Page text START

And then there is an asymmetry of structure. There is an asymmetry inherent in this system building, namely the difficulty of escape from a self-enclosed system. The system itself closes off any possible escape mechanisms. The existence of a system of thought dependent on language automatically devalues whatever cannot be expressed in language; the process of reasoning discounts whatever cannot be reached by reasoning. In everyday life we may be willing to accept the existence of a reality beyond language or rationality, but we do so because our mind as a whole can intuit that aspects of our experience lie beyond either of these closed systems. But in its own terms there is no way that language can break out of the world language creates – except by allowing language to go beyond itself in poetry; just as in its own terms rationality cannot break out of rationality, to an awareness of the necessity of something else, something other than itself, to underwrite its existence – except by following Gödel’s logic to its conclusion. Language in itself (to this extent the post-modern position is correct) can only refer to itself, and reason can only elaborate, ‘unpack’ the premises it starts with. But there can be no evidence within reason that yields the premises from which reason must begin, or that validates the process of reasoning itself – those premises, and the leap of faith in favour of reason, have to come from behind and beyond, from intuition or experience.62

481

Once the system is set up it operates like a hall of mirrors in which we are reflexively imprisoned. Leaps of faith from now on are strictly out of bounds. Yet it is only whatever can ‘leap’ beyond the world of language and reason that can break out of the imprisoning hall of mirrors and reconnect us with the lived world. And the evidence is that this unwillingness to allow escape is not just a passive process, an ‘involuntary’ feature of the system, but one that appears willed by the left hemisphere. The history of the last 100 years particularly, as I shall attempt to convey in Part II, contains many examples of the left hemisphere’s intemperate attacks on nature, art, religion and the body, the main routes to something beyond its power. In other words its behaviour looks suspiciously tyrannical – the Master’s emissary become a tyrant.

481

The left hemisphere, with its rational system-building, makes possible the will to action; it believes it is the one that makes things happen, even makes things live. But nothing in us, actively or positively, make things live – all we can do is permit, or not permit, life, which already exists. It may still seem difficult to understand how a set of relations that are predicated, as I would agree with Scheler (and for that matter with Heidegger) that they are, on negation – the power to say ‘no’ or not say ‘no’ – can prove to have life and be creative. It seems obvious to the left hemisphere, which is all that we have to ‘think’ (reason) with, and which remains ignorant of what the right hemisphere knows, that creation must be the result of something positive it does. It makes things, as it makes things happen, and it thinks it gives life to them. In this it is like a cat pushing a dead mouse about the floor in order to see it move. But we do not have the power to make things live: like the cat, we can only either permit life, or not permit it.

Page text END

### What to work on
(A) According to the passage on language and reason, why may we accept a reality beyond language or rationality in everyday life? Answer in one to three sentences.
(B) Extend the passage on language and reason, picking up after its closing sentence about permitting life.
The lines below come from a separate source.

Source data START

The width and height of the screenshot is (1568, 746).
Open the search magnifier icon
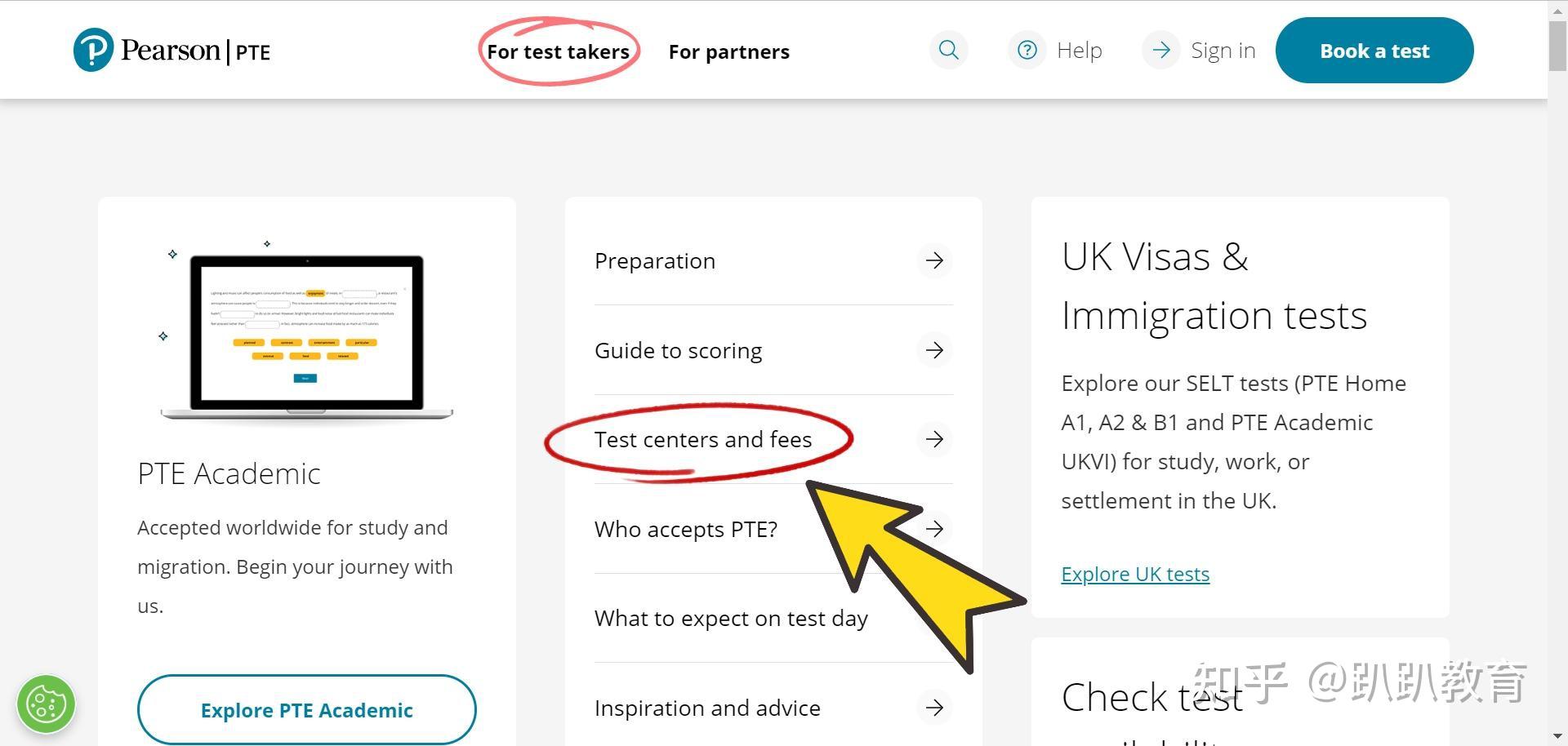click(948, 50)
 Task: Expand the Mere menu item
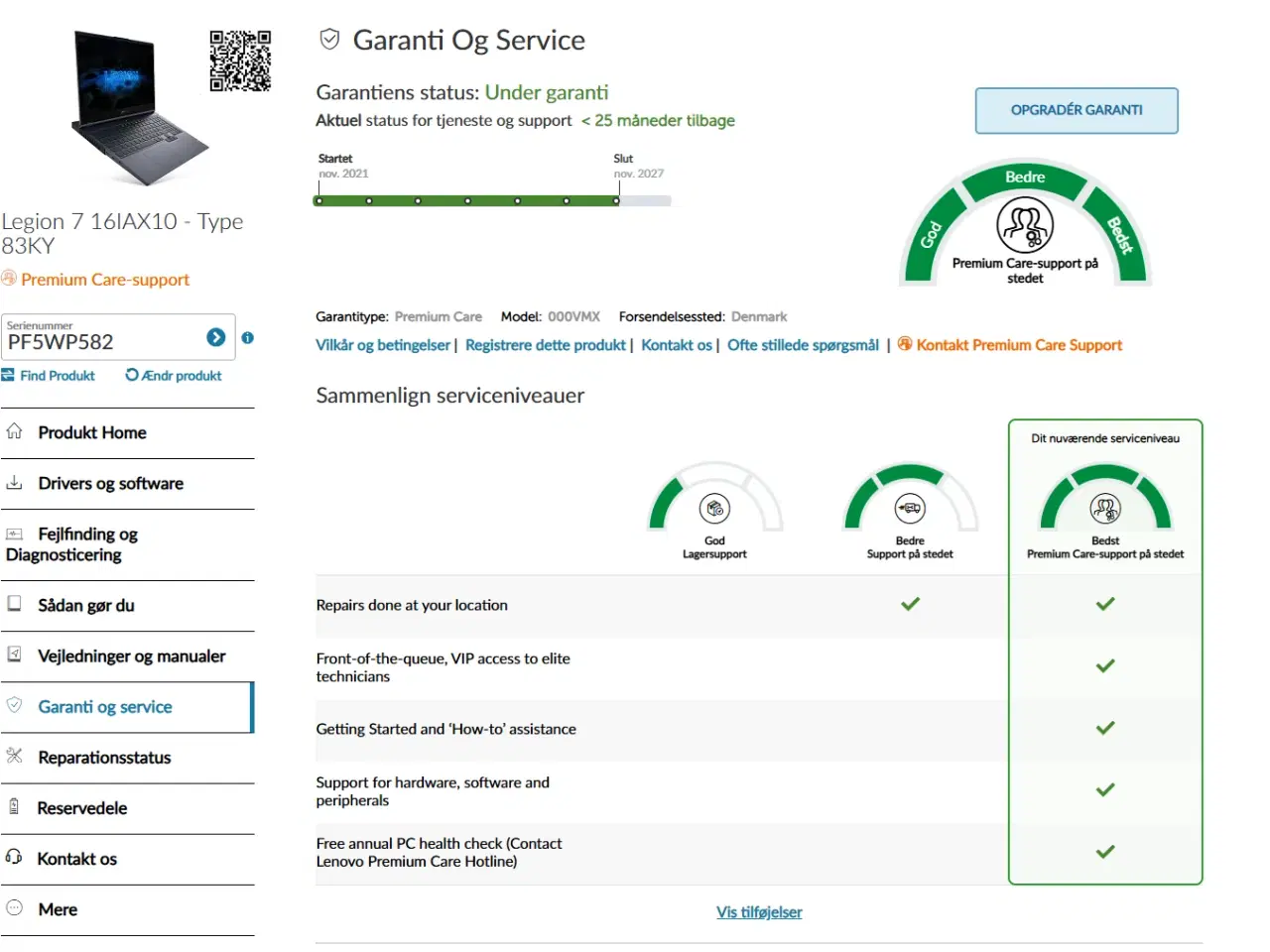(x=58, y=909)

Source data END
Source data START

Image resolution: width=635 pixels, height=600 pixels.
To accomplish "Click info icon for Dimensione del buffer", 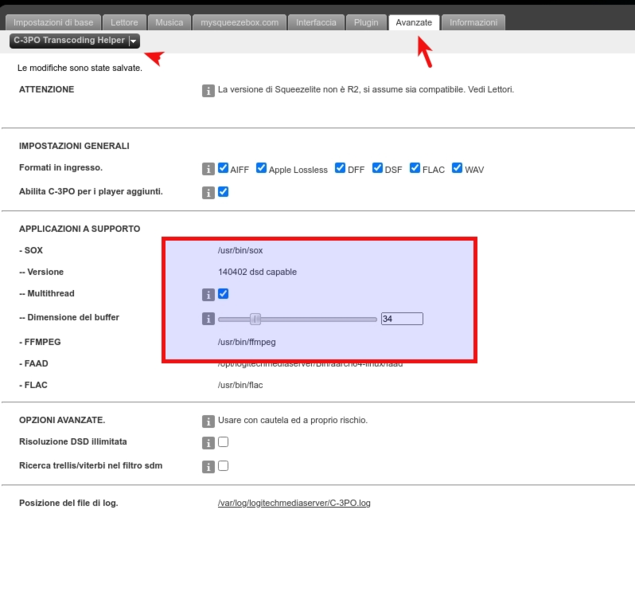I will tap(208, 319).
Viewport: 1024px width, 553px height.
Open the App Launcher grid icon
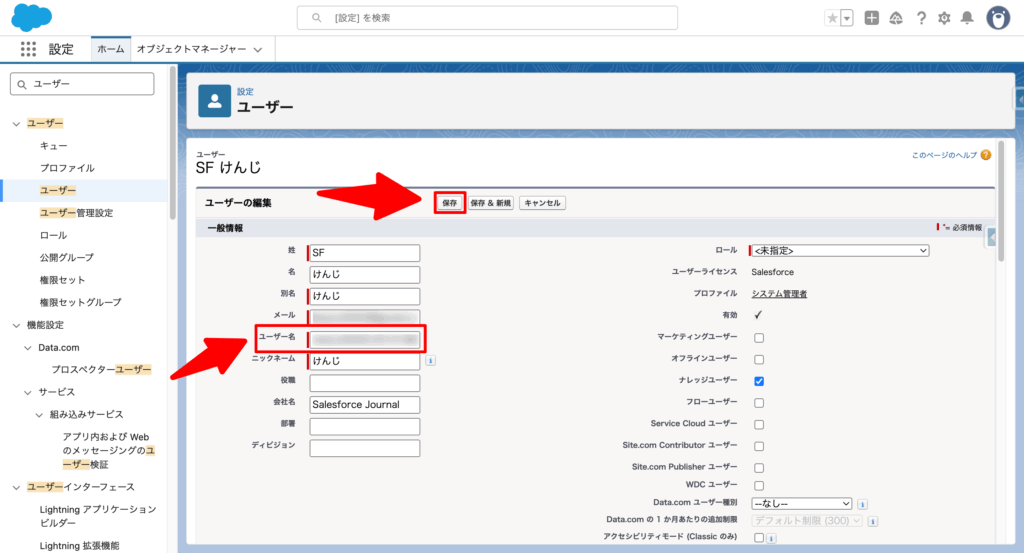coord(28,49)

Source data END
Source data START

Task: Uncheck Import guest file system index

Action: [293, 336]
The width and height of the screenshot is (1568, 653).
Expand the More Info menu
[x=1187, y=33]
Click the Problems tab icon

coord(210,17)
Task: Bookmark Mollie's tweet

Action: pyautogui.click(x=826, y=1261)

Source data END

### Answers by task
(A) We accept it because our mind as a whole can intuit that aspects of our experience lie beyond language and rationality, each of which is a closed system. That intuition, not the systems themselves, lets us acknowledge what they cannot reach.

(B)
482

This idea is not as strange, however – or as unusual in the history of philosophy – as it may seem. The act of creation may be one of invention, not in the modern sense of the word, but in its older sense: one of discovery, of finding something that was there, but required liberation into being. The word invention used to mean discovery (Latin invenire, to find), and it is only since the seventeenth century that the word has come to take on the grandiose sense of something we make, rather than something we uncover. Un-covering, or ‘dis-covering’, has built into the very word the act of negation, of saying ‘no’ to something that conceals. It was Spinoza who first made the point that omnis determinatio est negatio – ‘all determination [in the sense of the bringing into sharper focus of anything] is negation’. And Hegel, who is here, as so often, in the forefront of modern philosophy, emphasised the creative importance of negation. But the idea is familiar to mainstream science. The Popperian criteria for truth incorporate the notion that we can never prove something to be true; all we can do is prove that the alternatives are untrue.

483

The feeling we have of experience happening – that even if we stop doing anything and just sit and stare, time is still passing, our bodies are changing, our senses are picking up sights and sounds, smells and tactile sensations, and so on – is an expression of the fact that life comes to us. Whatever it is out there that exists apart from us comes into contact with us as the water falls on a particular landscape. The water falls and the landscape resists. One can see a river as restlessly searching out its path across the landscape, but in fact no activity is taking place in the sense that there is no will involved. One can see the landscape as blocking the path of the water so that it has to turn another way, but again the water just falls in the way that water has to, and the landscape resists its path, in the way it has to. The result of the amorphous water and the form of the landscape is a river.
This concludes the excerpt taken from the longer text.